In the absence of two states, there will in fact only be one state.

Within a generation or less it will be one state with an overwhelming Palestinian-Arab majority.

If there is not a two-state solution soon, the question will not be whether or not their will be a single-state, but what kind of single state.




Which kind of binational state?


By Meron Benvenisti - former Deputy Mayor of Jerusalem

http://www.haaretz.com/hasen/pages/ShArt.jhtml?itemNo=363062&contrassID=2&subContrassID=1&sbSubContrassID=0&listSrc=Y

snip: "The fear of the loss of the majority has already yielded plans for campaigns against the danger, such as the projects for increasing the Jewish birth rate, granting voting rights to expatriates or even to Jews wherever they may be. The chance of fulfilling the unitary model is nil. But the effort to identify binationalism only with that model is deliberate, meant to prevent any debate about other, more attractive alternatives.

One such alternative is a system that recognizes collective ethnic-national rights and maintains power sharing on the national-central level, with defined political rights for the minority and sometimes territorial-cantonal divisions. That model, called "consociational democracy" has not succeeded in many places, but lately has been applied successfully to reach agreements in ancient ethnic-national conflicts such as Bosnia, through the Dayton agreement, and Northern Ireland, with the Good Friday agreement. That should be food for thought for the experts who contemptuously wave off the binational option.

Why did arrangements based on one state for two peoples work in various methods and places - South Africa, Bosnia, and Northern Ireland - while the Oslo accords, based on territorial division, achieved at the same time, collapsed?

The option of power sharing and division into federated cantons is closer to the model of the territorial division of two states but it avoids the surgery, so it allows the existence of soft borders, and creates a deliberate blurring that eases dealing with symbolic issues, the status of Jerusalem or the questions of refugees and the settlers. The mutual recognition allows preservation of the national-cultural character on the national level and preservation of the ethnically homogenous regions. Everything depends, of course, on recognition being mutual and symmetric.

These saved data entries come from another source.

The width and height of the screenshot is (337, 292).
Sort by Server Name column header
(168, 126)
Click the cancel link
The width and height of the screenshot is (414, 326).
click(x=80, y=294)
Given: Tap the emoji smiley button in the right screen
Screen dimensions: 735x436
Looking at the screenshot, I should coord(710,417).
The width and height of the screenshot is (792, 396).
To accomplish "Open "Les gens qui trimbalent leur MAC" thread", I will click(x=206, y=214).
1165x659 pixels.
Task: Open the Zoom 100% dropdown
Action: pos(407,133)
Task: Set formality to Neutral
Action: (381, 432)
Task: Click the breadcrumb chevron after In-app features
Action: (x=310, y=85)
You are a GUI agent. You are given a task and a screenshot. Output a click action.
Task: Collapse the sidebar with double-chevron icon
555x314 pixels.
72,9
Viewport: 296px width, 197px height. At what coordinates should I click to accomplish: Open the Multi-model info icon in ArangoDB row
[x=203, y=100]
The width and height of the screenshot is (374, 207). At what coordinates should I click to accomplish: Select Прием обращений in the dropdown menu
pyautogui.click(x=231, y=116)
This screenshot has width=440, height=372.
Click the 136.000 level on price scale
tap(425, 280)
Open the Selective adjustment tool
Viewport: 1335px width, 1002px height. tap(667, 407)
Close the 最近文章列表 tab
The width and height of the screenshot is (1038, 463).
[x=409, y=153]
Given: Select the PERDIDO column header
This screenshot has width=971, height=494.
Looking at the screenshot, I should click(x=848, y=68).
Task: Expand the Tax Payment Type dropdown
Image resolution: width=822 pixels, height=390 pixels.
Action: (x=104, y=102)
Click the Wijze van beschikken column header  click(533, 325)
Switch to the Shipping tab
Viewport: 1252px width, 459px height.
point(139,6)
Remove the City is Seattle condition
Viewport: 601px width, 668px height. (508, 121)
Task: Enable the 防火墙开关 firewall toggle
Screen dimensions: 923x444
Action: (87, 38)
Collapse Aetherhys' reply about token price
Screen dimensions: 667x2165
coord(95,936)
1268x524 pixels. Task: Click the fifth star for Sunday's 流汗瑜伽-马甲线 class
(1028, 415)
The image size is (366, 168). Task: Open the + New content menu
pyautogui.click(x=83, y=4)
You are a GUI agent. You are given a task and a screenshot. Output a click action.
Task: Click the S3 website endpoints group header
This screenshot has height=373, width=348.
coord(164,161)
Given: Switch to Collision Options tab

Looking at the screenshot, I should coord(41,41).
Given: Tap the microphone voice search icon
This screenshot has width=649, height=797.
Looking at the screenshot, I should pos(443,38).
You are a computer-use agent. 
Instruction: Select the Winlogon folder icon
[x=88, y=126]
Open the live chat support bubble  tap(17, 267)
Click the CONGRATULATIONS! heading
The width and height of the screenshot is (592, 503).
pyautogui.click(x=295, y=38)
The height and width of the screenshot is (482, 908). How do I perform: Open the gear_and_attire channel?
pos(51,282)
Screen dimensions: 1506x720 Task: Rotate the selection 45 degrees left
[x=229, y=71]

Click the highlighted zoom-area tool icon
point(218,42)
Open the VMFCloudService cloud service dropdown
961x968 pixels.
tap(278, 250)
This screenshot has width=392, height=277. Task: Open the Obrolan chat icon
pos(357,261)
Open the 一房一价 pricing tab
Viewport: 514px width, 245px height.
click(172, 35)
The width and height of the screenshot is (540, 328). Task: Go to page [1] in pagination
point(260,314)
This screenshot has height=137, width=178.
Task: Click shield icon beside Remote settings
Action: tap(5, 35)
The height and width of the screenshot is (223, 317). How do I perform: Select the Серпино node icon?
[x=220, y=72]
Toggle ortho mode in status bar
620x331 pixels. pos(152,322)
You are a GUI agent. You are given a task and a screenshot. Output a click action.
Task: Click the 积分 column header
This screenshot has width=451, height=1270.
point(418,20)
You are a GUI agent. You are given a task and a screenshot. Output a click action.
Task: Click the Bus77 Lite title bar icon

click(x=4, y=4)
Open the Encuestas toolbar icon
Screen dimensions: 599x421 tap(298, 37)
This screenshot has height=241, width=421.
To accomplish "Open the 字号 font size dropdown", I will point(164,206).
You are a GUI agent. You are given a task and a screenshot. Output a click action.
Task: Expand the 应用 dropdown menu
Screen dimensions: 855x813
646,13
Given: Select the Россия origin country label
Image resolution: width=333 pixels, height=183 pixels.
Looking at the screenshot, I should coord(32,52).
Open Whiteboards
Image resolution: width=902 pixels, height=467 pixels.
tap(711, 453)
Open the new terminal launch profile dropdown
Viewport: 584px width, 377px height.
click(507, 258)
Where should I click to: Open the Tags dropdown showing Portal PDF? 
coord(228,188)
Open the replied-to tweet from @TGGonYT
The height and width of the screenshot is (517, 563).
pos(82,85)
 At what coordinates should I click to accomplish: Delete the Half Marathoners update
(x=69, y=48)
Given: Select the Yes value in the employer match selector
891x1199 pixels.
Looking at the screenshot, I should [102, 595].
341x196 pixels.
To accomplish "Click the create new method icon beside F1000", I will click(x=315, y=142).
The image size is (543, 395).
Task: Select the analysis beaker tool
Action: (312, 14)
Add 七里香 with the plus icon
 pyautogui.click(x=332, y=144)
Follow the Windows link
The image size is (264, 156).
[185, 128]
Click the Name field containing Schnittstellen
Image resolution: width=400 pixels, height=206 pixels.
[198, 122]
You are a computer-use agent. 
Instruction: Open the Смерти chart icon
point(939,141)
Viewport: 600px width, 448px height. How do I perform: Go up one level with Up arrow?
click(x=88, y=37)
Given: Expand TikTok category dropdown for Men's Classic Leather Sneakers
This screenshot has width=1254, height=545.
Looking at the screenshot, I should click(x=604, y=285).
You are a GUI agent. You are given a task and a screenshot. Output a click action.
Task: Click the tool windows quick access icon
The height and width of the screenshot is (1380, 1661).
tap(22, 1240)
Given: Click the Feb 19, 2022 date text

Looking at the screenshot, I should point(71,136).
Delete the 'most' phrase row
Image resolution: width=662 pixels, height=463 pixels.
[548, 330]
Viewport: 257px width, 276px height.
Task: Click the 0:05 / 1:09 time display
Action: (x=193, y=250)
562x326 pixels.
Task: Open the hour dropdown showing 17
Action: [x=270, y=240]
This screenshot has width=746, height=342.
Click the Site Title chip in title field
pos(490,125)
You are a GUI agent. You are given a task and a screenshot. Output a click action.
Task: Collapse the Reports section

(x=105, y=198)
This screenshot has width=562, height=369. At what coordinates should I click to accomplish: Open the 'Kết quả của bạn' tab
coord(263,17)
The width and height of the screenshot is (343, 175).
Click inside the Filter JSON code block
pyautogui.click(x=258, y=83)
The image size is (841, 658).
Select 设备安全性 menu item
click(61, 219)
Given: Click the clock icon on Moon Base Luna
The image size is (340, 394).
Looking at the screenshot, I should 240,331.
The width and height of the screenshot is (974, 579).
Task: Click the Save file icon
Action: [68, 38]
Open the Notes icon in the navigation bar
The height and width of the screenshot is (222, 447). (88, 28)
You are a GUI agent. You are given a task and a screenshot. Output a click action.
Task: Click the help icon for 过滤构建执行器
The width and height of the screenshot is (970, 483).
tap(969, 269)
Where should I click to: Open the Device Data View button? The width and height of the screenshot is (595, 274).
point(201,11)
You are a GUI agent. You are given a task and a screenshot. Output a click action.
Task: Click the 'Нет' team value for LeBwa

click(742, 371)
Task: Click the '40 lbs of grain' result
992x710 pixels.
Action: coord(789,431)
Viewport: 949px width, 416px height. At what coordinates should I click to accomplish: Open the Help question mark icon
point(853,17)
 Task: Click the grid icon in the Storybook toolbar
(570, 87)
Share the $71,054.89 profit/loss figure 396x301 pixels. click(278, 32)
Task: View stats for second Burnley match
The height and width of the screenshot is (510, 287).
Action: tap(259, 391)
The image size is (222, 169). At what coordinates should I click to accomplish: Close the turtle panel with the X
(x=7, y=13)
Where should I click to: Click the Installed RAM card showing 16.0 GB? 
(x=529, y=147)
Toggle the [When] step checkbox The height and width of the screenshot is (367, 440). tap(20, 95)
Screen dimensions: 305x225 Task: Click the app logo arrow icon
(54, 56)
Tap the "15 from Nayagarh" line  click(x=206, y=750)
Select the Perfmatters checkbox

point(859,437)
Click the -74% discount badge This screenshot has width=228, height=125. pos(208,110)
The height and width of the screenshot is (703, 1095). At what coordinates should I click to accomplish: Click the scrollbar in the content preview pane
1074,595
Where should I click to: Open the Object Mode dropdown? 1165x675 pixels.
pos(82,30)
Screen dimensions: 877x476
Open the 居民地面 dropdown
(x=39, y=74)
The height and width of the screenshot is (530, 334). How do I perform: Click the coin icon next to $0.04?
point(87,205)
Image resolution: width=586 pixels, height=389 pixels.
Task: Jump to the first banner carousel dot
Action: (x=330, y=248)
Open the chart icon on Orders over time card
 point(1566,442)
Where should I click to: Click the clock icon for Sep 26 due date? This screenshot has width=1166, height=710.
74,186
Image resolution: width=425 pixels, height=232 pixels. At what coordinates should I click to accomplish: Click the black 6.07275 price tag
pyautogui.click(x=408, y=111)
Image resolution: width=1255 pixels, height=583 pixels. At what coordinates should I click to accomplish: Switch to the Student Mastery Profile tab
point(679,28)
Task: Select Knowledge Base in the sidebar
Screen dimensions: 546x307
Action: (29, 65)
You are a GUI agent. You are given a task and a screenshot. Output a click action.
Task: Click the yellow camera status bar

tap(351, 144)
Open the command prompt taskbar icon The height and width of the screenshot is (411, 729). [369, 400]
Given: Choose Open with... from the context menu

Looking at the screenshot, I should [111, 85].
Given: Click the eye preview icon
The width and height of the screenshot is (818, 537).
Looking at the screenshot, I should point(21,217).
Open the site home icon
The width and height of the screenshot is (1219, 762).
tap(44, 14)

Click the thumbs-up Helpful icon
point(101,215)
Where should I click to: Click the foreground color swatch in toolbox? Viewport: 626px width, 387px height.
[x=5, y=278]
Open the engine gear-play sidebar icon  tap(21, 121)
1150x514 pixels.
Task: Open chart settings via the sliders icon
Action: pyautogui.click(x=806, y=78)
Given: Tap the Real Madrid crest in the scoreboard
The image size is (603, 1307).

Those who don't recognize and accept intercommunal equality propose a third model of binationalism - even though they rise up against the very idea. They suggest cultural and civic local autonomy, but without voting in the Knesset, or alternatively, voting in Jordan, the "real Palestinian state." That is Menachem Begin's original autonomy plan, or the "functional partition" proposed by Moshe Dayan and Shimon Peres, a plan being implemented nowadays through the Palestinian Authority. That model has another version in the form of the "Palestinian state" defined by the separation fence: four cantons under Israel's indirect control. That's also a model for binationalism camouflaged by the division into "two states."

And there's a fourth model, which can be called "undeclared binationalism." It's a unitary state controlled by one dominant national group, which leaves the other national group disenfranchised and subject to laws "for natives only," which for the purposes of respectability and international law are known as laws of "belligerent occupation." The convenience of this model of binationalism is that it can be applied over a long period of time, meanwhile debating the threat of the "one state" and the advantages of the "two states," without doing a thing. That's the situation nowadays. But the process is apparently inevitable. Israel and the Palestinians are sinking together into the mud of the "one state." The question is no longer whether it will be binational, but which model to choose ".